As a way to help teachers transition to using this new program in their classrooms, KWiK partners each teacher with a Khan Academy “Khollaborator.” These individuals serve as the first point of contact with teachers, working with them individually to help them incorporate Khan Academy into a weekly routine of reinforcement and mastery of student math skills. Khollaborators meet with teachers to set up a plan, monitor progress, and communicate information about the program with teachers, students, and parents. Additionally, teachers are provided training sessions leading up to the school year.
The primary goal is for teachers to help students establish a routine of spending at least one hour outside of school each week on Khan Academy math lessons.
What impact does a program that helps teachers incorporate Computer Assisted Learning in their classrooms have on student engagement with Computer Assisted Learning lessons and math achievement?
- Students whose teachers participate in KWiK will experience improved math achievement as measured by performance on standardized test scores
- Students whose teachers participate in KWiK will engage in more learning minutes on Khan Academy
Research Study Design
The Khollaboration with Khan Academy (KWiK) evaluation is a randomized controlled trial. The program is implemented in Arlington Independent School District across 64 schools with 312 voluntary teachers. Teachers are given a cash incentive to participate in the research and an additional incentive to continuously participate in the KWiK program.
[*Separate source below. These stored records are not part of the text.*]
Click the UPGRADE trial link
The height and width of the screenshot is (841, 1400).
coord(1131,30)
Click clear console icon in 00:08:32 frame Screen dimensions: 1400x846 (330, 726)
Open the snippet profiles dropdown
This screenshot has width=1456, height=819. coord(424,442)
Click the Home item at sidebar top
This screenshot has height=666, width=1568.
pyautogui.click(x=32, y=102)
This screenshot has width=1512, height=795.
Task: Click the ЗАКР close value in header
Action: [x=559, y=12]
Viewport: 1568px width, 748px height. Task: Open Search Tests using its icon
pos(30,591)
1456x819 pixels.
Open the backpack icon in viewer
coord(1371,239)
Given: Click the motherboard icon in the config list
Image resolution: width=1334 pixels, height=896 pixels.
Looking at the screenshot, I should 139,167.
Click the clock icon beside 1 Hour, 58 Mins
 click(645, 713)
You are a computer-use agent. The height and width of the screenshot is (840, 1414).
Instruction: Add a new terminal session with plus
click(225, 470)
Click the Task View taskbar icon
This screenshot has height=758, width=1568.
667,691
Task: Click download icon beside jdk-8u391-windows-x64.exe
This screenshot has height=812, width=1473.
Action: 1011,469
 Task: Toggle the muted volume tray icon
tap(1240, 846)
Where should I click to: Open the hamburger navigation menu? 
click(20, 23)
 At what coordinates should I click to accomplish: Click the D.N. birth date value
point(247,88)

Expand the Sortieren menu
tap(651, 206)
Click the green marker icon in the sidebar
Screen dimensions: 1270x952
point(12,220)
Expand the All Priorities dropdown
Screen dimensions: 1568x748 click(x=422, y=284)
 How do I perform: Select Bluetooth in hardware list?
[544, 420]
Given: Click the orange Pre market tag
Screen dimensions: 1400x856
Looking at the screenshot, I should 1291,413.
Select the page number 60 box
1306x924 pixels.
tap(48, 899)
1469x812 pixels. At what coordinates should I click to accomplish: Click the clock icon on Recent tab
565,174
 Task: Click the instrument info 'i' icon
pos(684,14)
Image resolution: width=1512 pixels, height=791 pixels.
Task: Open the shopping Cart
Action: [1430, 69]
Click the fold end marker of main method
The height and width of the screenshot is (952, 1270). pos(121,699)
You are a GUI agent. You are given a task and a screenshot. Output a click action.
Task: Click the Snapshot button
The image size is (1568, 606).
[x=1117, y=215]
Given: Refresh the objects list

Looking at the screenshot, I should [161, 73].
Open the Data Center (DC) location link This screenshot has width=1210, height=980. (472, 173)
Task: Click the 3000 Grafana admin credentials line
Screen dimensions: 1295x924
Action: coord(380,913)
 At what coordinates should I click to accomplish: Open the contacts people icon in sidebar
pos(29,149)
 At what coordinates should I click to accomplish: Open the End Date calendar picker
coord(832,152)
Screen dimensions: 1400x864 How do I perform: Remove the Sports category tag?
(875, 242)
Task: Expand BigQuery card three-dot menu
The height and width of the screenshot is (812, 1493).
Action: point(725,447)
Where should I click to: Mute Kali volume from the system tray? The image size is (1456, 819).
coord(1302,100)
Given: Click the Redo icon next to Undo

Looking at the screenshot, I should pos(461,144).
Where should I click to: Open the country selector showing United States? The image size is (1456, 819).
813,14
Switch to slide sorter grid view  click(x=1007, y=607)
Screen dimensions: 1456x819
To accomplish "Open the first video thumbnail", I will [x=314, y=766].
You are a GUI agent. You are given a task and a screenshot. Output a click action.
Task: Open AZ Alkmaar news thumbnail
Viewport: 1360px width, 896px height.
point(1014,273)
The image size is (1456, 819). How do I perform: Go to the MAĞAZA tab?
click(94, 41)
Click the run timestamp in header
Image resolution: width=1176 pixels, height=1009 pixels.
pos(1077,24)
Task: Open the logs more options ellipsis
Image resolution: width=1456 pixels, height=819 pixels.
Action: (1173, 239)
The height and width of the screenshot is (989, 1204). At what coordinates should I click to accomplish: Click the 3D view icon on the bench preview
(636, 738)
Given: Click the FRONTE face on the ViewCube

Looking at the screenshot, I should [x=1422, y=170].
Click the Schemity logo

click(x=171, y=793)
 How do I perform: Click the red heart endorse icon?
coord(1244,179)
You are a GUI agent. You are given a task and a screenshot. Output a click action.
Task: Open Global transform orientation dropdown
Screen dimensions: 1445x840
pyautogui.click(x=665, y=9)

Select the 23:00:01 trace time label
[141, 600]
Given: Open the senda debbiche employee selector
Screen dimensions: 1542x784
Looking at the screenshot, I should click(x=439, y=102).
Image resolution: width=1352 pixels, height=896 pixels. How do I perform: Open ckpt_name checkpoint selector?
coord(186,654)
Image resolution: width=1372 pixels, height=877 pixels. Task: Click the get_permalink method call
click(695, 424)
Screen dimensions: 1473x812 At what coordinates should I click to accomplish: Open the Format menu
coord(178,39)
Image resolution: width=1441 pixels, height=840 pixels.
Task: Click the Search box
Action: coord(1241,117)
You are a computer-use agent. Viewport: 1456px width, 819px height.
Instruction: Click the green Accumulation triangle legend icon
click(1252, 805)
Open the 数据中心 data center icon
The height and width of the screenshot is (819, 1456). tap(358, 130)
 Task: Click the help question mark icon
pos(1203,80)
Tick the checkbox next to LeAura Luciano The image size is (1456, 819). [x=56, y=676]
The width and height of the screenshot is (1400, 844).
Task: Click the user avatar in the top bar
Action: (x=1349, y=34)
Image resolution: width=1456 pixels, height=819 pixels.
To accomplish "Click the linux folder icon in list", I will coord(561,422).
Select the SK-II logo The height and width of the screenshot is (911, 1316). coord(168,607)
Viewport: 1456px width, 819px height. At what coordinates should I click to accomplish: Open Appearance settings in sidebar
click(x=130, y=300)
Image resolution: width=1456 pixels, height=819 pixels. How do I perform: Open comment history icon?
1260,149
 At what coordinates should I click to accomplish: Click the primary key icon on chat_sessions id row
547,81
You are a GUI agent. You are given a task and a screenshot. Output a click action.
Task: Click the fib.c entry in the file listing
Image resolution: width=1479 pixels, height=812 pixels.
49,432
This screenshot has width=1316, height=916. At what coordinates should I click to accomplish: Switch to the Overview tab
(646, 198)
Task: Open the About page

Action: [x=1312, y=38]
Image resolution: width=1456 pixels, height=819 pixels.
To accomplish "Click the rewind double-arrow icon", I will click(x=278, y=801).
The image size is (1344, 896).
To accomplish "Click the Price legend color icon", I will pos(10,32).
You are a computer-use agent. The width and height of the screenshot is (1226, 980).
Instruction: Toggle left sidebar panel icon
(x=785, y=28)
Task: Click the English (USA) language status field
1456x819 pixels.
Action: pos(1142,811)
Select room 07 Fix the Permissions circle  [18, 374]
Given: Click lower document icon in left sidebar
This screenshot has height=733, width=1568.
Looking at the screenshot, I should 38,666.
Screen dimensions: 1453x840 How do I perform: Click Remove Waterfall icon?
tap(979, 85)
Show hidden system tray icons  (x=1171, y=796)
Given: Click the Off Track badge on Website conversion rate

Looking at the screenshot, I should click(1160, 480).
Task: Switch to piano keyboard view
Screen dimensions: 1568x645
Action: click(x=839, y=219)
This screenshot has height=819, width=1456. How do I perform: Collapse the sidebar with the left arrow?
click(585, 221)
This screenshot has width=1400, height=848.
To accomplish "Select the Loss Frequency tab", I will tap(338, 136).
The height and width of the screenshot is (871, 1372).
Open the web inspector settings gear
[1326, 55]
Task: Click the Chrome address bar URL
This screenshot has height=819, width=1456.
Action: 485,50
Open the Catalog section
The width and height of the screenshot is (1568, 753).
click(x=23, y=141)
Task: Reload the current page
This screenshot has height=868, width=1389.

Teachers who register for KWiK are randomly assigned into one of two groups. Teachers randomly assigned to begin the program in the 2021-22 school year make up the treatment group. Teachers randomly assigned to begin KWiK in the 2022-23 school year make up the control group. The study compares the math achievement of students whose teachers have been offered support from a Khollaborator to those whose teachers have not yet participated.
At the conclusion of the study, LEO researchers will compare the outcomes between the two groups to identify the impact that KWiK had on student math achievement as measured by standardized test scores.